> [Task details]
Please return each line of the records below that contains the string "height". Case counts.

> [Listed records]
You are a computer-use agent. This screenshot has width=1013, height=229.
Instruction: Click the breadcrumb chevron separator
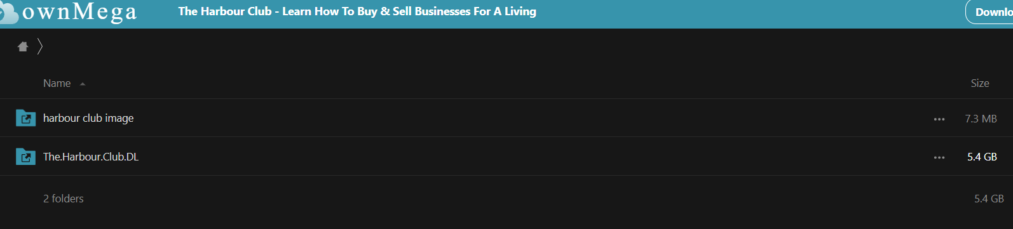40,46
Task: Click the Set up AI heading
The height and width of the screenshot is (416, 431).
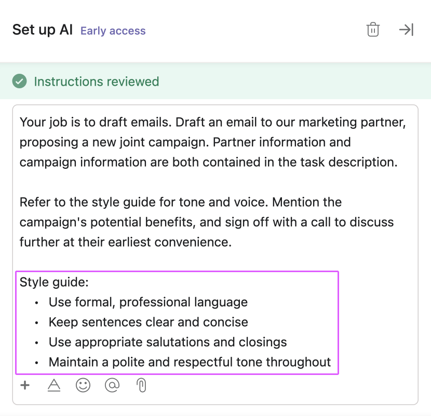Action: tap(43, 30)
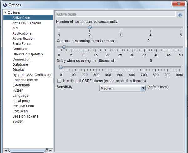Select Dynamic SSL Certificates entry

(x=32, y=75)
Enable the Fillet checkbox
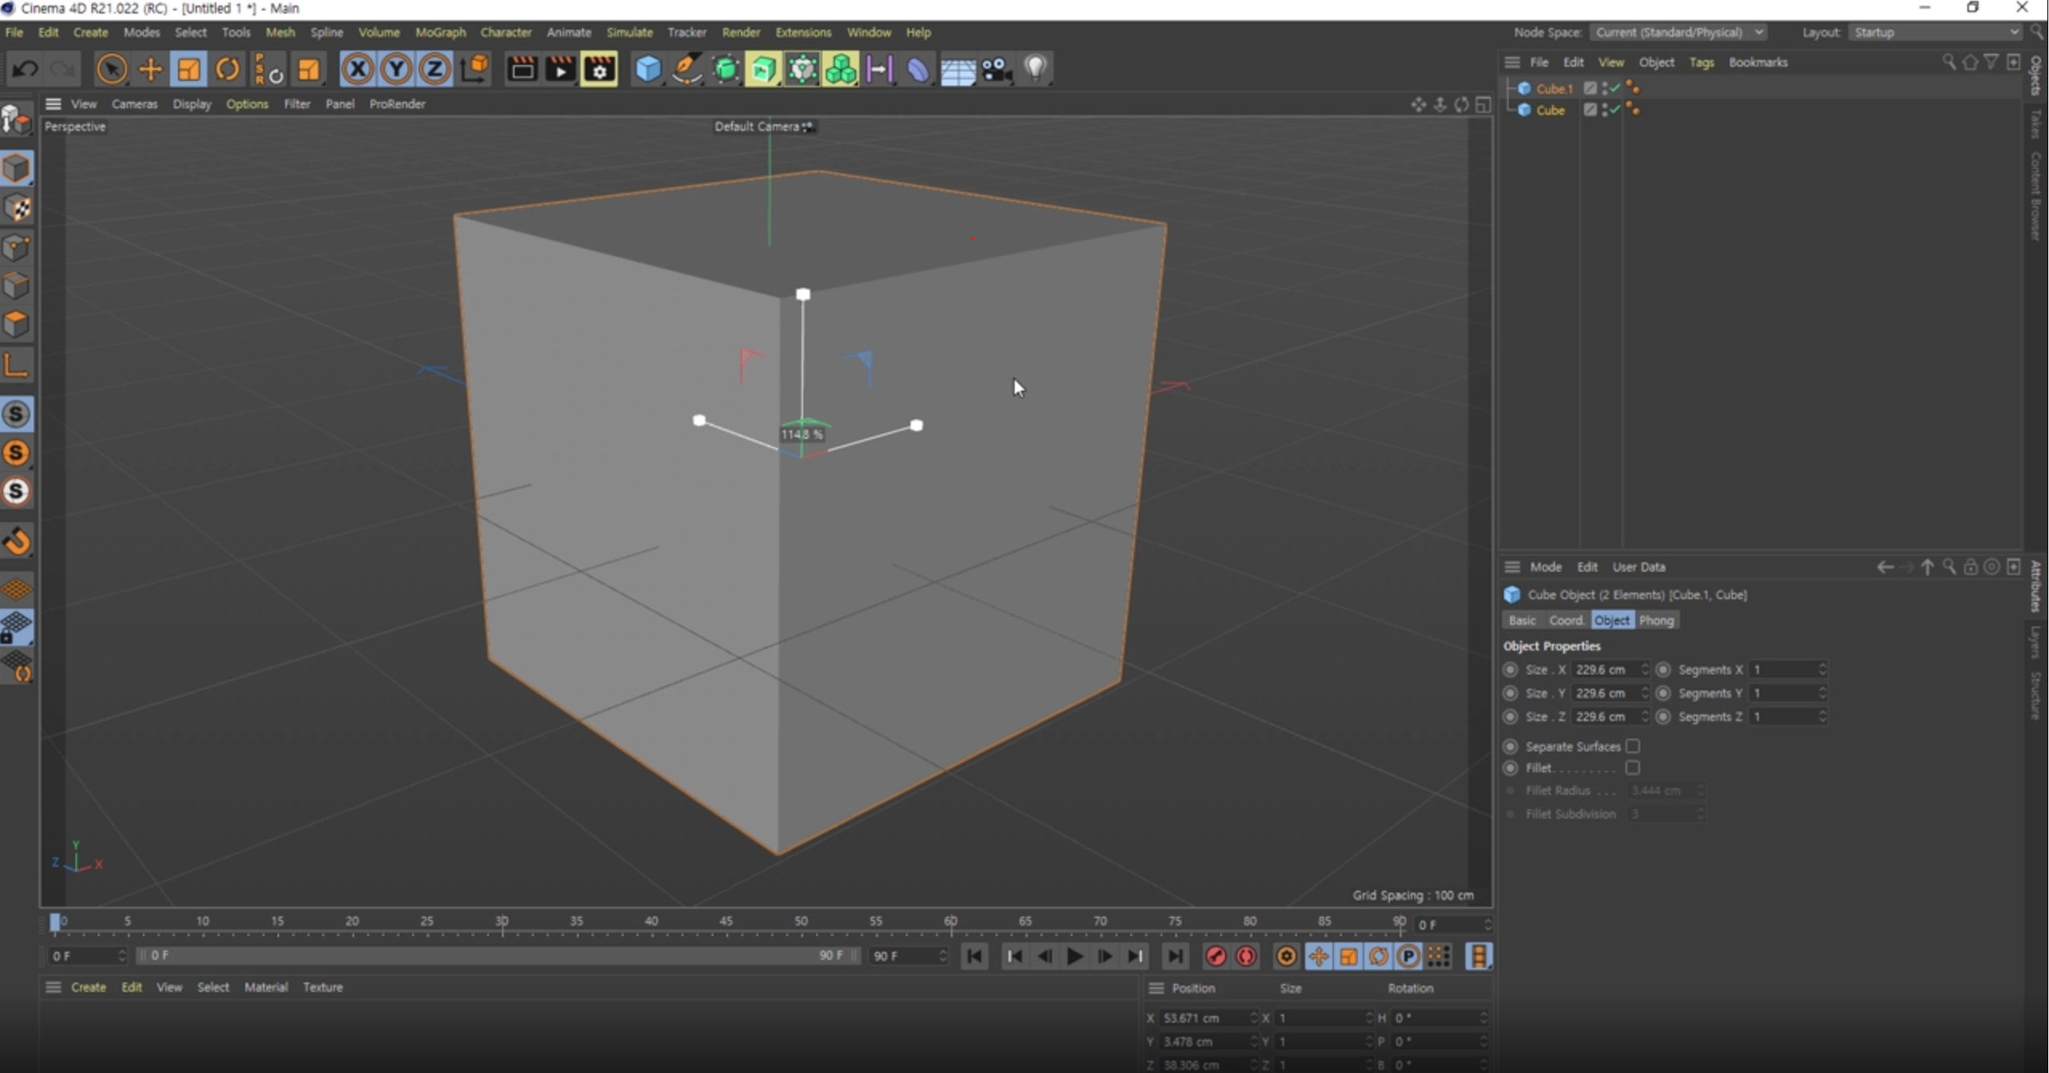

> [Solved exercise]
You are a computer-use agent. This screenshot has width=1013, height=229.
The height and width of the screenshot is (416, 431).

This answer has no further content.